After watching naruto, Abdelaziz got obsessed with the ninja abilities and tried doing Kage bunshin no Jutsu, the cloning technique. By beginners' luck, he ended up with $N$ replicas of himself, including the original one.

It was cool at first, but now he wants to rest alone and get rid of the clones by defeating them in battles.
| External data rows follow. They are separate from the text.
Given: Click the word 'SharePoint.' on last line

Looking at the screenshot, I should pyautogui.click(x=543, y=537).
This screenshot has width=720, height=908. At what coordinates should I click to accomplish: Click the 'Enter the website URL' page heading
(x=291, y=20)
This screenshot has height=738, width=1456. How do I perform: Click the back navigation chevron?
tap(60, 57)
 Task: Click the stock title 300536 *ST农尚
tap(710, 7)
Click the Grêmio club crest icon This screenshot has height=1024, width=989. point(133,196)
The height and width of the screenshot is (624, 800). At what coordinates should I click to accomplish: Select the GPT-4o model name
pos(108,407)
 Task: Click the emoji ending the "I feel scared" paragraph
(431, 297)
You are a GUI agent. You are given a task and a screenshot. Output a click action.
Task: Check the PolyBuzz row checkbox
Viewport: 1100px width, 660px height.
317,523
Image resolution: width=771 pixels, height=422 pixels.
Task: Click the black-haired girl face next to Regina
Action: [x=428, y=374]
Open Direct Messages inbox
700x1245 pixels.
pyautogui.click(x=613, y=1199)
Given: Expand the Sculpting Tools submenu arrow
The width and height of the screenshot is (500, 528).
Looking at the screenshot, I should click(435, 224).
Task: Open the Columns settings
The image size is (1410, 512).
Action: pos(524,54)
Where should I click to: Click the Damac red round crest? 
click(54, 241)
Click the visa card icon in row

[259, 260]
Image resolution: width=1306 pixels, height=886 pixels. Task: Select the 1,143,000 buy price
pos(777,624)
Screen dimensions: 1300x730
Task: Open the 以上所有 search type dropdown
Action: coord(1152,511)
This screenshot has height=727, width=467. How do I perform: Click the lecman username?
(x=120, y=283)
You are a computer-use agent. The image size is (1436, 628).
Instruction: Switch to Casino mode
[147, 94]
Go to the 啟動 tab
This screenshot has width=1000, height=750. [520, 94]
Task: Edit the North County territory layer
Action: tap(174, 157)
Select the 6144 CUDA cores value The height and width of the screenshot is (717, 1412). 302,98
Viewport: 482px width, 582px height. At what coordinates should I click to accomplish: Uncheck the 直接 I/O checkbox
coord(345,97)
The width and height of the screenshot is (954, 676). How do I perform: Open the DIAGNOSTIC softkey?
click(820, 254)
The battles will be boring to Abdelaziz if he defeated them sequentially one at a time, so he'll arrange tournament rounds in the following way:

1. All $N$ replicas are considered candidates.
2. Arrange the minimum number of complete tournaments possible such that every candidate is in exactly one tournament. Refer to the notes for details on complete tournaments.
3. The winners of the arranged tournaments are now the new candidates.
4. If there is $1$ candidate left, then that's the original Abdelaziz and he's done. Otherwise, go back to step 2.

Knowing some clones got eliminated by other clones, Abdelaziz wonders what fraction of the tournaments he was not in from all the tournaments done.

The first line contains $T$ $(1 \le T \le 10^5)$ - the number of test cases.

Each of the next $T$ lines contains $N$ ($2\le N \le 10^{18}$) - The number of replicas including the original one.

Print two integers $A$ and $B$, separated by spaces and a forward slash /, such that the fraction of the tournaments that Abdelaziz was not in is $\frac{A}{B}$. The fraction has to be in the simplest form.

If there are no tournaments that Abdelaziz was not in, print 0 / 1.

Complete tournaments are tournaments in which everyone has an equal chance of winning; i.e. the number of matches to the final match is equal for everyone.